**Dataset excerpts:**
□ □ □

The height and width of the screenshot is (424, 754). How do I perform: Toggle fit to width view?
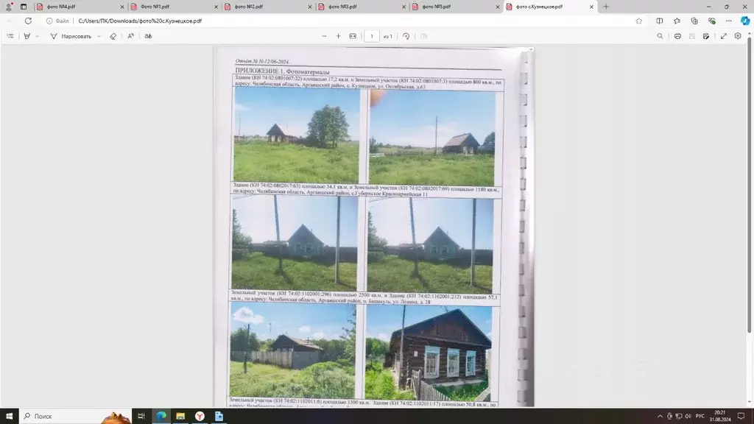(353, 36)
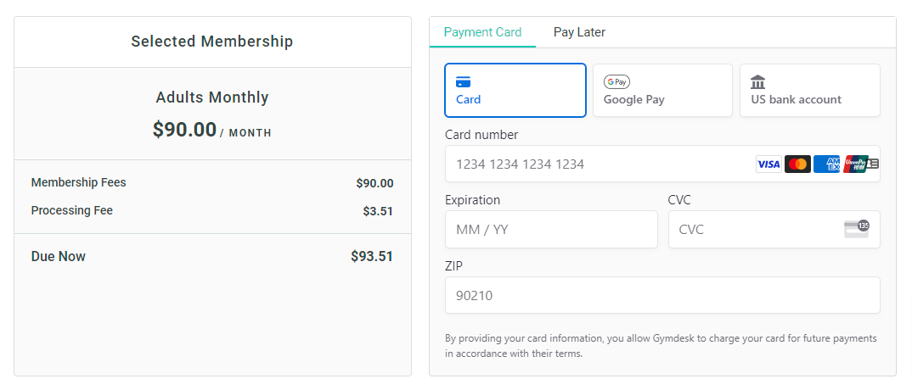Image resolution: width=912 pixels, height=390 pixels.
Task: Click the Adults Monthly membership title
Action: point(212,98)
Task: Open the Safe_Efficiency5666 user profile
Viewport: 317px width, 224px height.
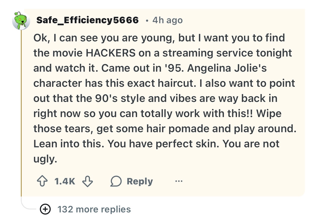Action: tap(87, 20)
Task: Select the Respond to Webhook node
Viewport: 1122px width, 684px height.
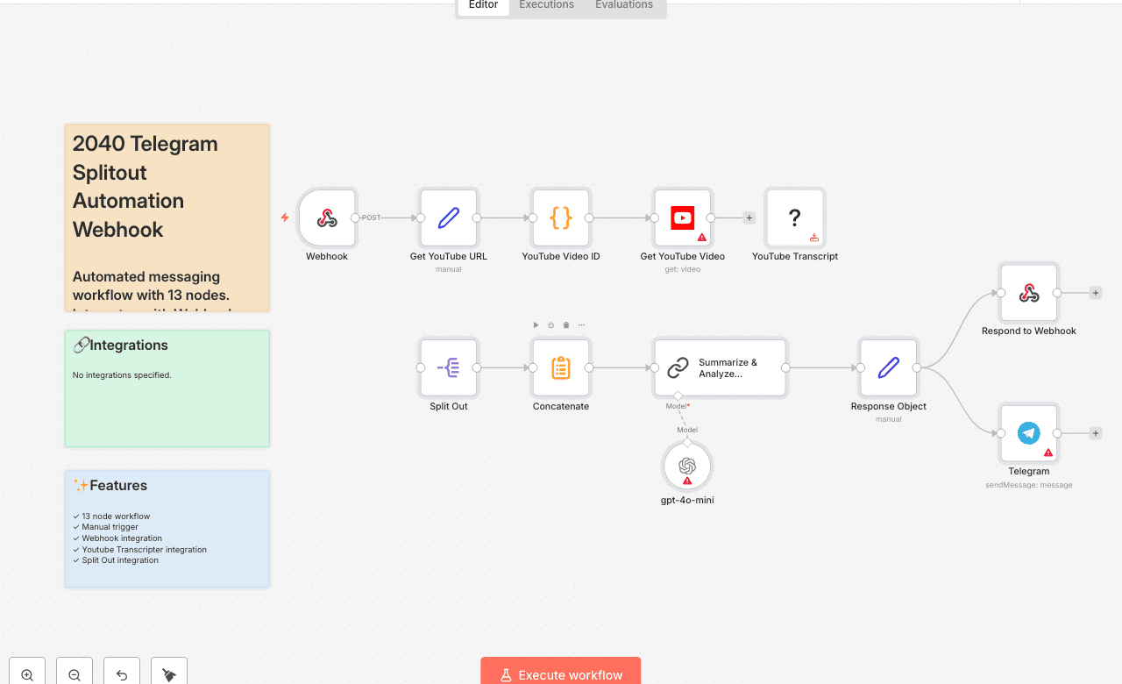Action: (1028, 292)
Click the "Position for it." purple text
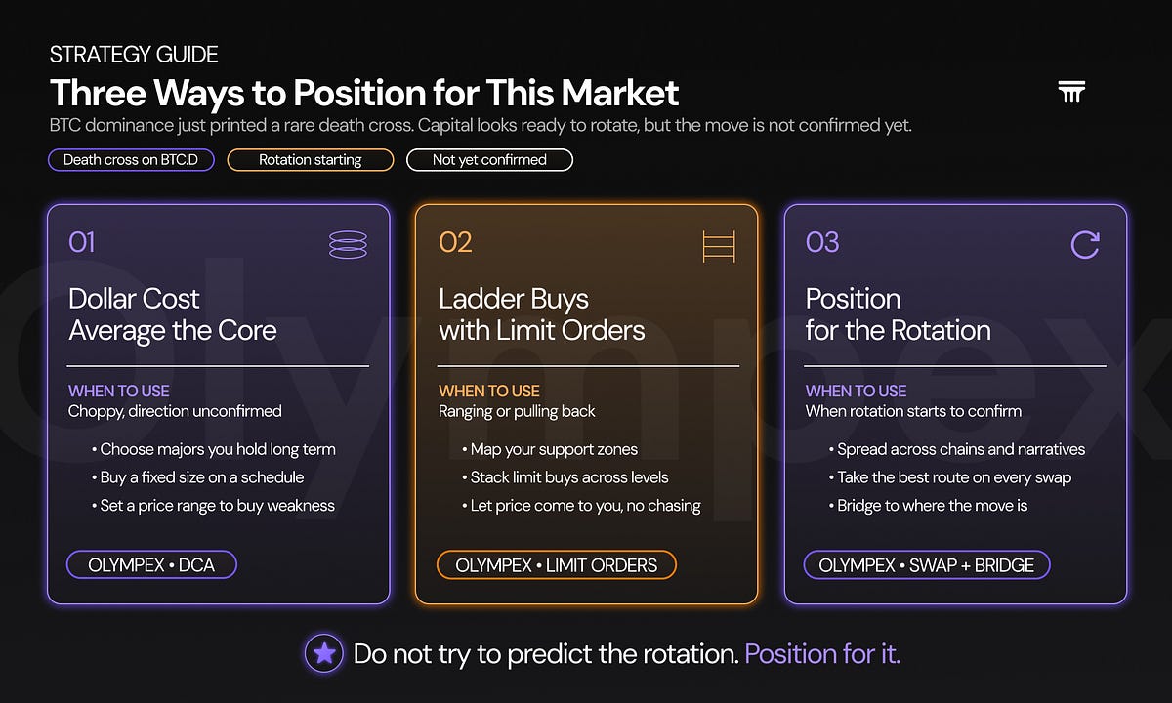 [822, 653]
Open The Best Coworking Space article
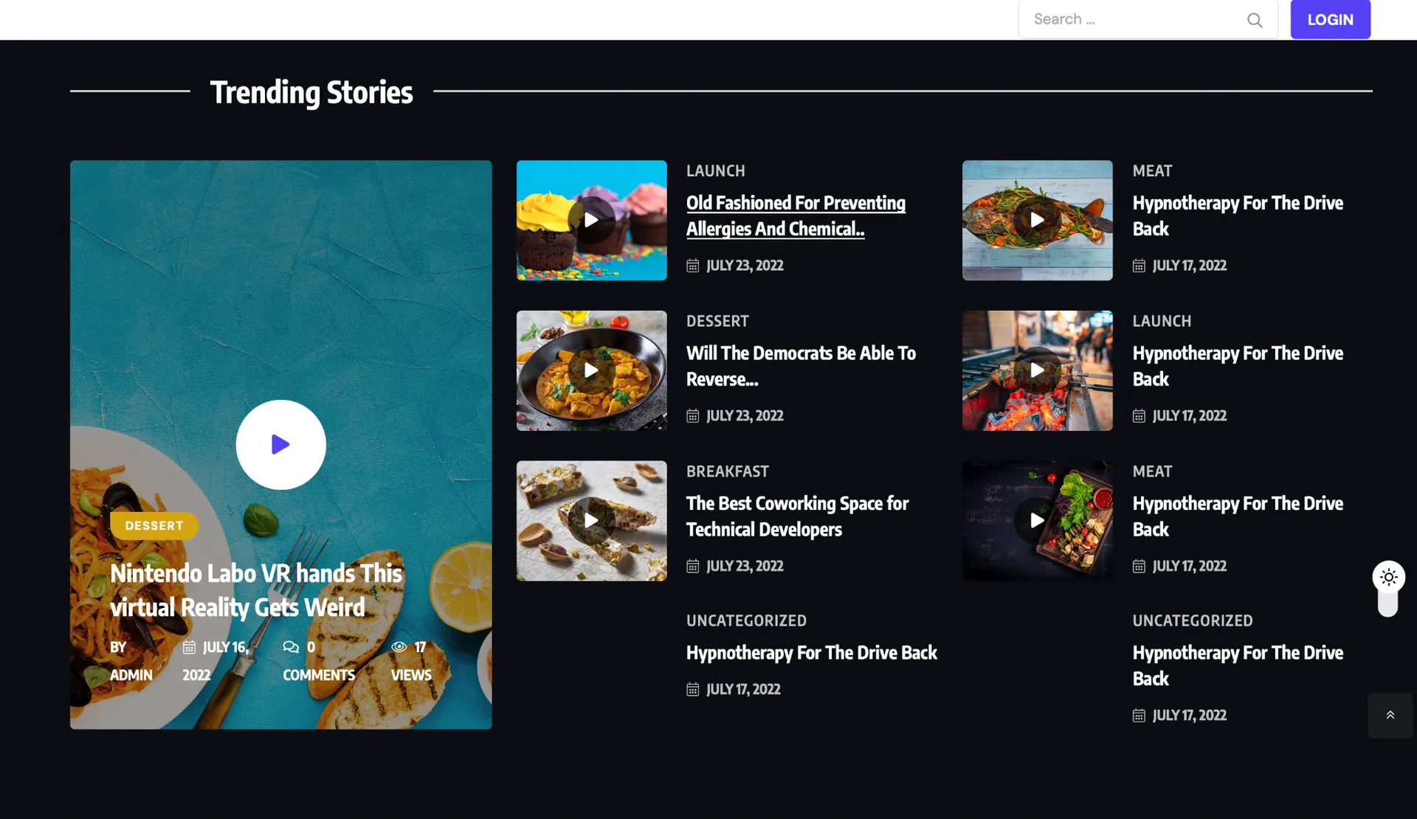The height and width of the screenshot is (819, 1417). (x=797, y=516)
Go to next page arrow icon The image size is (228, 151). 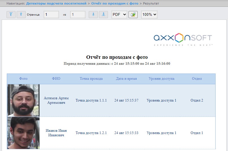[x=93, y=14]
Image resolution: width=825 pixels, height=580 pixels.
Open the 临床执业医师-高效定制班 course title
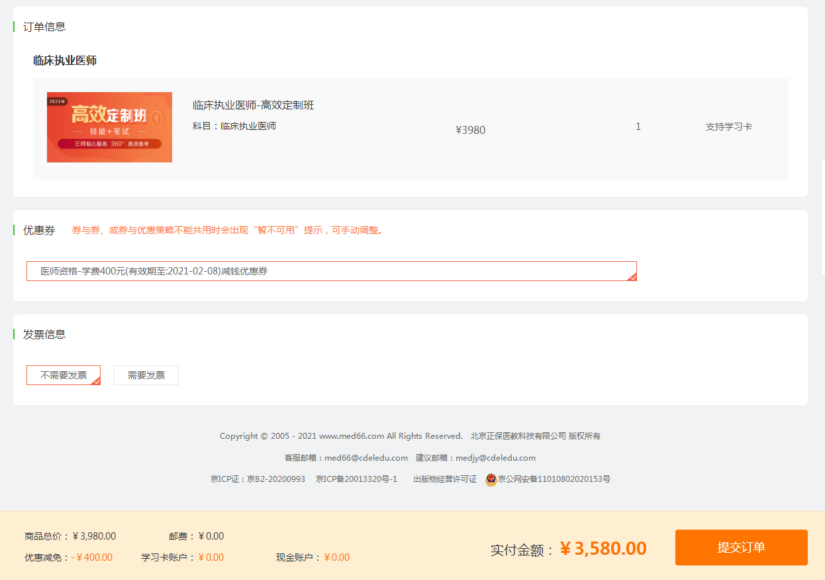tap(253, 105)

□ □ □

**TASK BRIEF:** Starting at the first line of the data, set down each line exactly until you have copied the line with "Task: Open the", but leave the pictures out.

**YOUR SOLUTION:**
The height and width of the screenshot is (424, 754). How do I perform: Toggle fit to width view?
(353, 36)
Image resolution: width=912 pixels, height=390 pixels.
Task: Click the Adults Monthly membership title
Action: point(212,98)
Task: Open the Safe_Efficiency5666 user profile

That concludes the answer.